**Your instructions**
Restate word for word the lines in the listing below, starting at the line containing "You are a GUI" and ending at the line containing "This screenshot has width=1568, height=779.", both included; leave out the rest.

*** Opening Records supplied ***

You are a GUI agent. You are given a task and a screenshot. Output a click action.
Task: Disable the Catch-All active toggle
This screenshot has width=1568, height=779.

*** Closing Records supplied ***
*** Opening Records supplied ***

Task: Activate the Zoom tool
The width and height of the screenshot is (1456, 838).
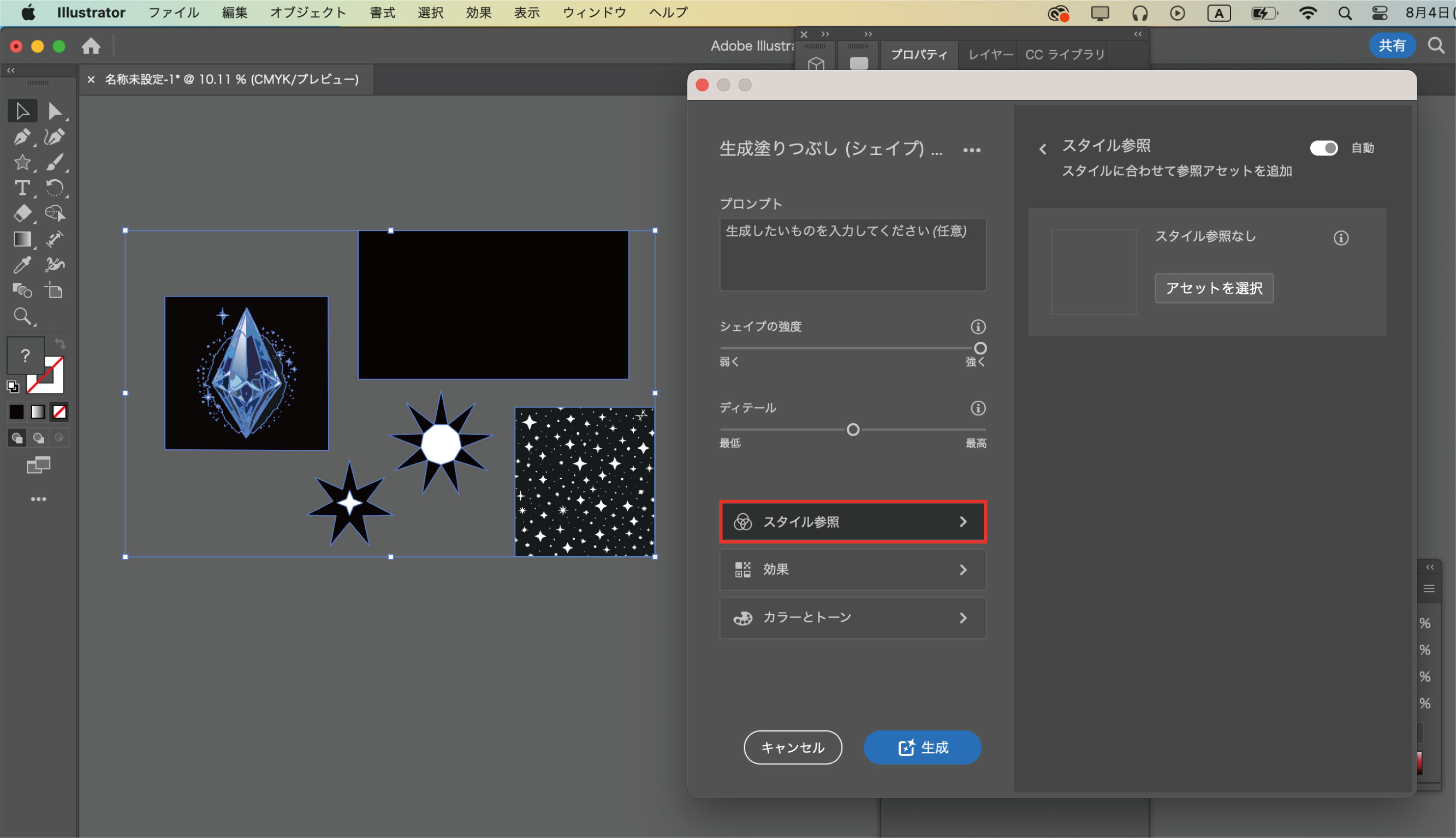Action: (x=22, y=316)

*** Closing Records supplied ***

**Written solution**
You are a GUI agent. You are given a task and a screenshot. Output a click action.
Task: Disable the Catch-All active toggle
This screenshot has width=1568, height=779.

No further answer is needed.